From the technical point-of-view, one of the lessons learned from this paper is that assessment of side branch pinching after PCI with a pressure guidewire is more tricky that measuring FFR in de novo intermediate coronary stenoses. In 10% of the cases the authors had to abandon FFR measurement in the side branch due to dissection or failure to negotiate the wire. Several tips and tricks should be learned for this indication. As an example, when a microcatheter is used to interchange a conventional wire by the pressure guidewire through the stent struts, it is mandatory to ensure that this new device is not interfering with FFR measurements. Likewise, damage of the pressure sensor is more likely to occur due to the friction of the pressure guidewire against stent struts when crossing to the side branch.

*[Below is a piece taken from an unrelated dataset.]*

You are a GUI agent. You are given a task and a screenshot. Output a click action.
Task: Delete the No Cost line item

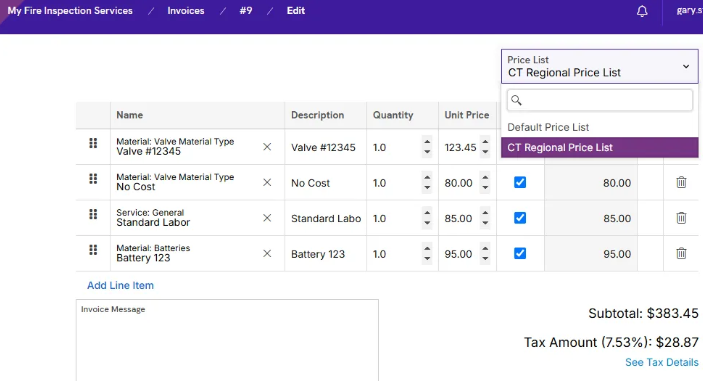[x=681, y=182]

In summary, the results of the Nordic-Baltic Bifurcation Study III FFR substudy constitute good news for the interventional cardiologist. Functional guidance in bifurcation PCI will contribute to simplify many bifurcation PCI procedures, avoiding unneeded interventions on jailed branches with adequate FFR despite their angiographic appearance, and identifying those cases that may deserve further treatment on the grounds of suboptimal functional result. These observations, now in paper, have already influenced the recommendations issued by expert associations like the European Bifurcation Club4. Safety and cost-effectiveness issues have not been explored in this study, but everything seems to indicate that functional guidance in this patient subset might be also beneficial from this perspective. This evidence adds one more argument supporting the adoption of FFR in clinical practice, not only for the interrogation of intermediate coronary stenoses, but also to assess the results of PCI.
Conflict of interest statement
The author has no conflicts of interest to declare.